== 任务说明 ==
所给文章提到,俞吾金教授提出的马克思主义第四个来源是什么?

== 所给文章 ==
孙 民
(海南师范大学 马克思主义学院,海南 海口571158)
俞吾金教授是当代中国著名学者。俞先生在元哲学、马克思主义哲学、中国哲学、西方哲学、国外马克思主义、美学等方面都做出了重要贡献,提出了许多新思想。本文主要论述俞教授对马克思主义哲学的理论贡献及其意义,至于其他哲学方面的贡献,将另文阐述。
众所周知,列宁认为,19 世纪的德国哲学、英国政治经济学和法国社会主义是马克思主义的三个重要来源。后来的马克思主义者和马克思主义研究者基本上都是按照列宁的这一见解理解马克思主义的。今天,大学所通用的马克思主义教科书也是根据列宁的见解来理解马克思主义的。毋庸讳言,很少有人提出列宁对马克思主义来源解释的局限性。
俞吾金教授认为,随着20 世纪马克思大量的手稿问世以及社会现实生活的重大变化,列宁的局限性就显露出来了。这是因为,列宁的见解是站在欧洲中心主义的立场上解释马克思主义来源的,而且,列宁生前,马克思的大量文献没有发表,这就影响了列宁对马克思看法的全面性。在此基础上,俞教授提出,马克思主义的第四个来源,就是英、美、德、法、俄的人类学理论,而这一理论的主要研究对象是非欧社会,尤其是东方社会。这一新见解的提出表明,马克思不仅是欧洲主义者,更是一个世界主义者,从理论深处夯实了马克思主义民族性和世界性的统一。
从根本意义上说,俞教授对马克思主义来源研究的新见解的理论价值,在于开创了突破长期制约人们思想的教科书体系,创造性地开拓符合马克思本真思想的中国人自己的研究道路,促进了当代中国马克思主义哲学研究。同时,这也为马克思主义中国化研究提供了坚实的理论根基,拓展了马克思主义中国化的理论品质和理论魅力。

== 提供数据 ==
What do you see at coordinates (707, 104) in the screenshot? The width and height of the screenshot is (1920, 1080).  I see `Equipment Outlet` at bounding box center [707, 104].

== 解答示例 ==
英、美、德、法、俄的人类学理论。